Rabu 06 Dec 2017 14:23 WIB

Harapan dalam Pernikahan Bisa Jadi Kebahagiaan Atau Bumerang

Rep: MGROL 99/ Red: Indira Rezkisari
Pasangan suami istri sedang melakukan pemotretan di hari pernikahannya.
Foto: EPA
Pasangan suami istri sedang melakukan pemotretan di hari pernikahannya.

REPUBLIKA.CO.ID, JAKARTA -- Kembali pada zaman Jane Austen, perkawinan lebih sering terjadi seperti transaksi keuangan. Sesorang menikah untuk mencapai status sosial, stabilitas ekonomi, dan keamanan.

Tapi pernikahan modern telah berkembang menjadi kondisi yang beberapa peramal psikologi sebut sebagai "era ekspresif diri sendiri," suatu masa di mana kita mengharapkan pasangan kita untuk tidak hanya memenuhi kebutuhan dasar kita, cinta abadi dan rasa memiliki.

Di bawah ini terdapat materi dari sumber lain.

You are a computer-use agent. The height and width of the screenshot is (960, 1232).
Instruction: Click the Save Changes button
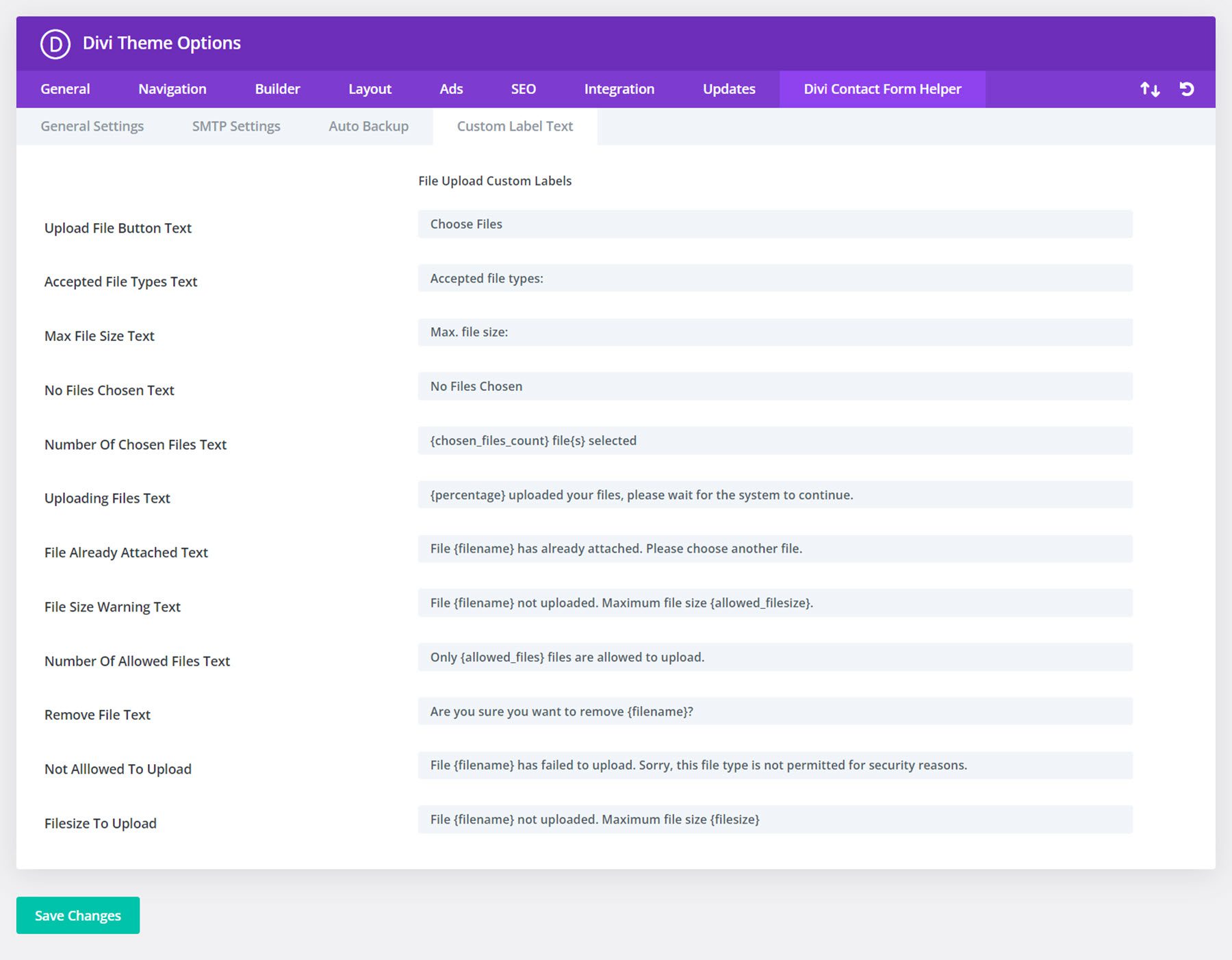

Tapi juga membantu dalam perjalanan menuju penemuan dan pemenuhan diri.

Kabar baiknya adalah bahwa penelitian menunjukkan adanya hubungan yang tumbuh antara kualitas hubungan dan kesejahteraan pribadi, yang berarti orang sekarang mengharapkan lebih banyak dari hubungan mereka daripada sebelumnya. Dalam beberapa kasus, standar yang tinggi dapat menyebabkan pernikahan yang lebih bahagia dan sehat.

Namun jika harapan tersebut hampir tidak mungkin dipenuhi karena jadwal kerja yang saling bertentangan, waktu yang dihabiskan untuk mengasuh anak, atau stres dari kehidupan sehari-hari, standar yang tidak realistis dapat menyebabkan hubungan tersebut menderita. James McNulty, PhD, peneliti dan psikolog di Florida State University mengatakan hubungan dinamis ini disebut "model mati lemas", pasangan menginginkan lebih dari hubungan mereka namun juga memiliki sedikit waktu dan energi untuk memelihara dan memenuhi harapan tersebut.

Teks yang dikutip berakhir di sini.